The current research revealed changes, depending on the developmental stage, in the bacterial composition of lamb feces in relation to studied bacterial groups. Similar results were obtained during studies on cattle conducted by Yáñez-Ruiz et al.21 and Li et al.4. The lowest levels of, both, Firmicutes and Bacteroidetes were recorded on the 28th day after birth. The highest level of gene expression of the studied phyla was demonstrated on day 56 after lambing, where the RNE value was the highest. However, at lambing bacteria from both groups were detected, which may confirm the theory that the digestive system is already inhabited by microorganisms in the post-prenatal (from the birth time) period, which has been confirmed by the studies of Yáñez-Ruiz et al.21 on calves. It has been shown that as early as between the 1st and the 2nd day after birth, strict anaerobes, that occur in adult animals, are present in the digestive system of young animals. Similar results were also obtained by Wang et al.14 where, as in the present research, the majority were Firmicutes and Bacteroidetes.

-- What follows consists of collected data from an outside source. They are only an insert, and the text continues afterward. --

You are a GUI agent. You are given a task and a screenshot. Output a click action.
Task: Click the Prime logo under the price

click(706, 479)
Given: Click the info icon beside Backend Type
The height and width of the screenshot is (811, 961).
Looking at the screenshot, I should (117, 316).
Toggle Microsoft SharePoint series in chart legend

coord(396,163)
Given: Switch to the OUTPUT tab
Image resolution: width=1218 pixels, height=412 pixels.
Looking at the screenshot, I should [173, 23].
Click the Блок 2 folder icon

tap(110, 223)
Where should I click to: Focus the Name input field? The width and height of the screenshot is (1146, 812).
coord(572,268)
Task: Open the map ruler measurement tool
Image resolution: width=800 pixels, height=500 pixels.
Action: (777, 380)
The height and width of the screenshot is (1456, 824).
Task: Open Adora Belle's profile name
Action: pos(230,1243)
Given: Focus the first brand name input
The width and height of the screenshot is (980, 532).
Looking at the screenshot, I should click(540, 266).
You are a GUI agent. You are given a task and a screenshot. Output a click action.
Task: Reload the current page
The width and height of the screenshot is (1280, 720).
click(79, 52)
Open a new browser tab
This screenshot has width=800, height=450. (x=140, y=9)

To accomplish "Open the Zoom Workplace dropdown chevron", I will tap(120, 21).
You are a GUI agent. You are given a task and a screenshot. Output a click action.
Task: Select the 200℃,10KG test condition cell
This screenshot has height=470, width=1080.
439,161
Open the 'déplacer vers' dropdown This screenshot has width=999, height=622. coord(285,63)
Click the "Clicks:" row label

The composition of colostrum and milk at first week’s of life also influences the bacterial composition of the digestive system of lambs, which was also shown in the correlation analysis (in case of Bacteroidetes phyla and Lactobacillaceae family). During the first weeks of life, the rumen of newborns does not function and the milk passes directly into the abomasum via the intestinal villi. The samples of ewe milk analyzed in the presented study were characterized by the highest level of fat, protein, lactose and minerals on the day of lambing, and their amount gradually decreased during lactation, which is a normal phenomenon4,22,23. In addition, the analysis showed that there was a correlation between the composition of milk and the level of bacteria in the digestive system of lambs. The effect of mother's milk on microbes of the young was demonstrated by Addis et al.24 and Misztala et al.23.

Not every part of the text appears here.